Prelude> let e = return () :: IO ()
Prelude> e `mappend` e
Prelude> let y = e `mappend` e
Prelude> :t y
y :: IO ()

EDIT Apparently, as I understand, IO has a Monoid instance.

However, shouldn't the following evaluate to true, in order to obey the Monoid third law?

Prelude> e `mappend` (e `mappend` e) == (e `mappend` e) `mappend` e

<interactive>:14:1: error:
    * No instance for (Eq (IO ())) arising from a use of `=='
    * In the expression:
        e `mappend` (e `mappend` e) == (e `mappend` e) `mappend` e
      In an equation for `it':
          it = e `mappend` (e `mappend` e) == (e `mappend` e) `mappend` e

Answer 1

The third monoid law states that e <> (e <> e) = (e <> e) <> e (to use the easier-to-type infix operator for mappend), not that e <> (e <> e) == (e <> e) <> e (note the = vs. ==).

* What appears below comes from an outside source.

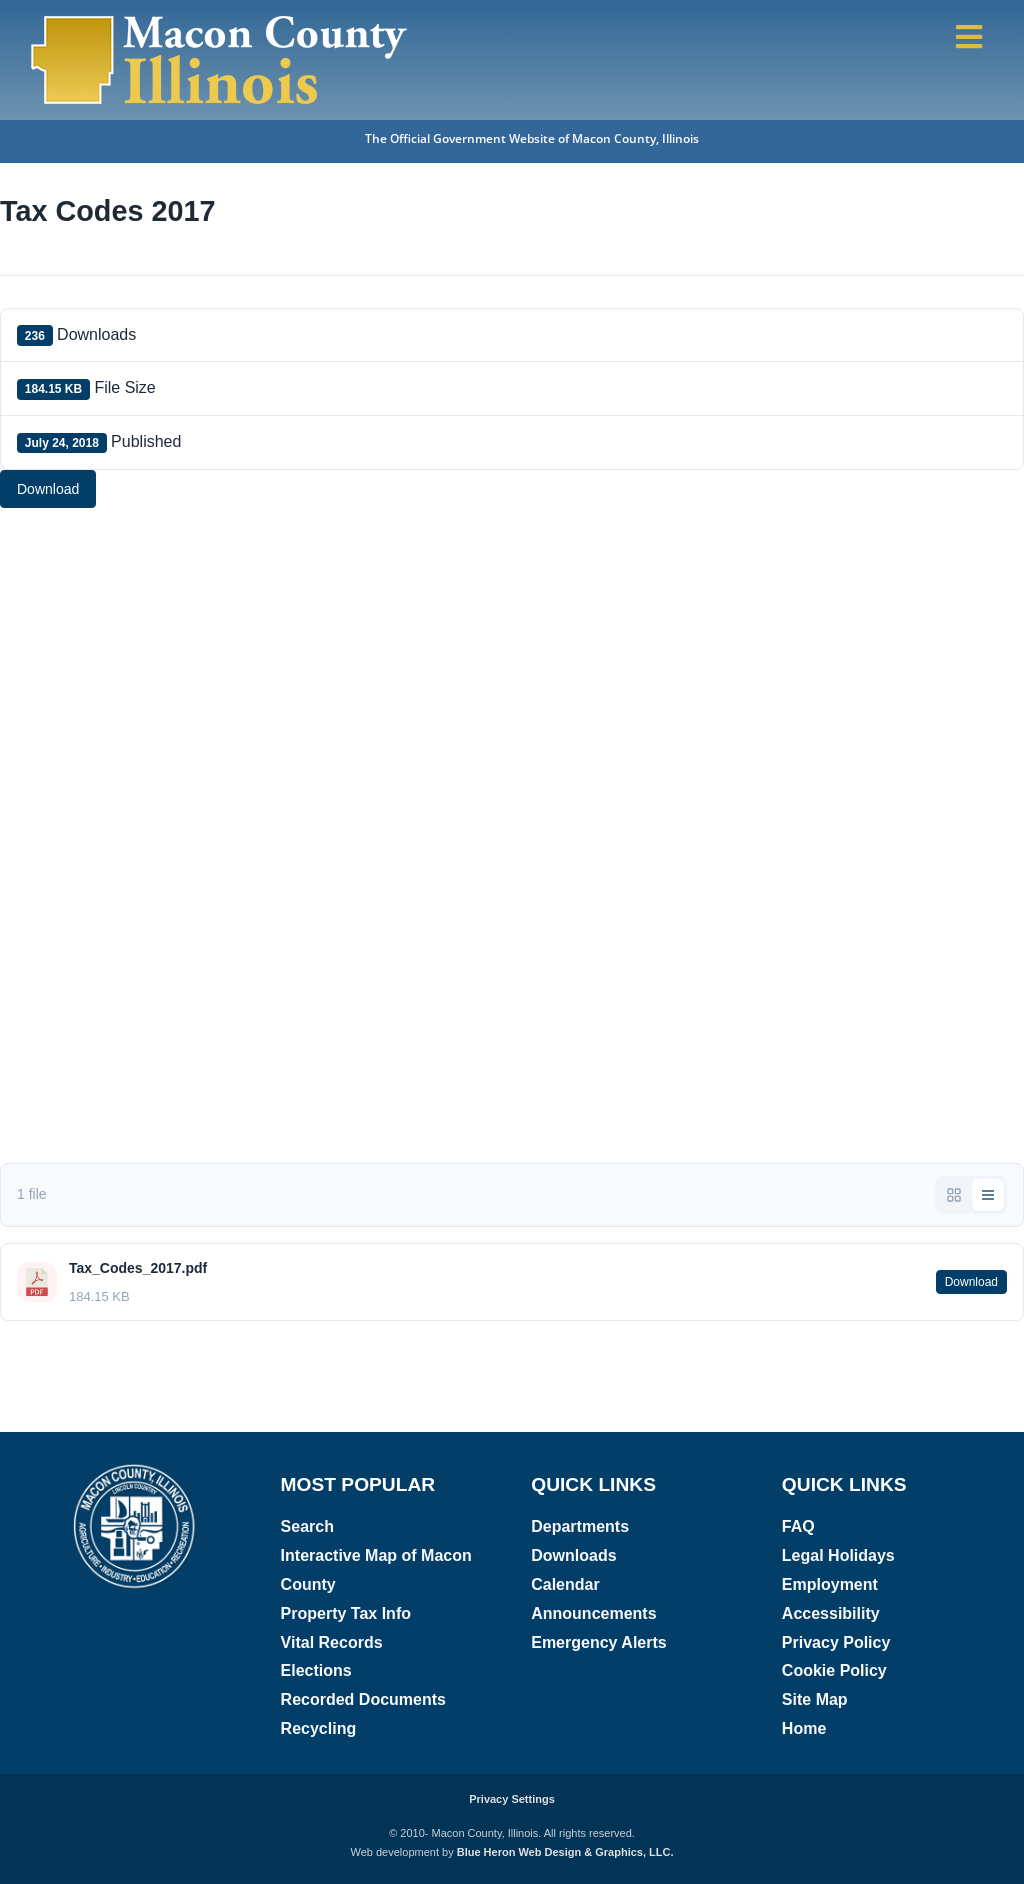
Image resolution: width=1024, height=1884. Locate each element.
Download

It's expressing an equivalence -- really, expressing that mappend should be associative -- not demanding all Monoids must also be instances of the Eq typeclass, where the == comes from.

Another way of saying this: it's expressing a high-level idea about the behavior of the mappend function, not presenting valid Haskell code that should evaluate to anything in particular.

Some types that are Monoids -- like [()], for instance -- also happen to have an Eq instance. But some (like the IO () instance here) don't, and that's okay.

Sidenote: It doesn't really make sense to give IO an Eq instance, because it's nigh on impossible to determine if a certain IO () is equivalent to another IO (). Is putStrLn "3" "equal" to print 3? They both have the same observable effects, but how on earth could the runtime determine that in the general case? And you can't say "they're equivalent if they produce the same values," because then the return type of == would have to be an IO Bool, and that's not the right signature for Eq. So we just don't give IO an Eq instance, and that's fine -- I can't come up with a reasonable example of when such an instance would be useful.

Also note that "IO" doesn't have a Monoid instance (it's the wrong kind, anyway). The mappend that you're using comes from the instance for Monoid a => Monoid (IO a) — that is, IO recipes to produce types which are themselves Monoids. IO's Monoid instance just "piggy-backs" on the underlying Monoid instance.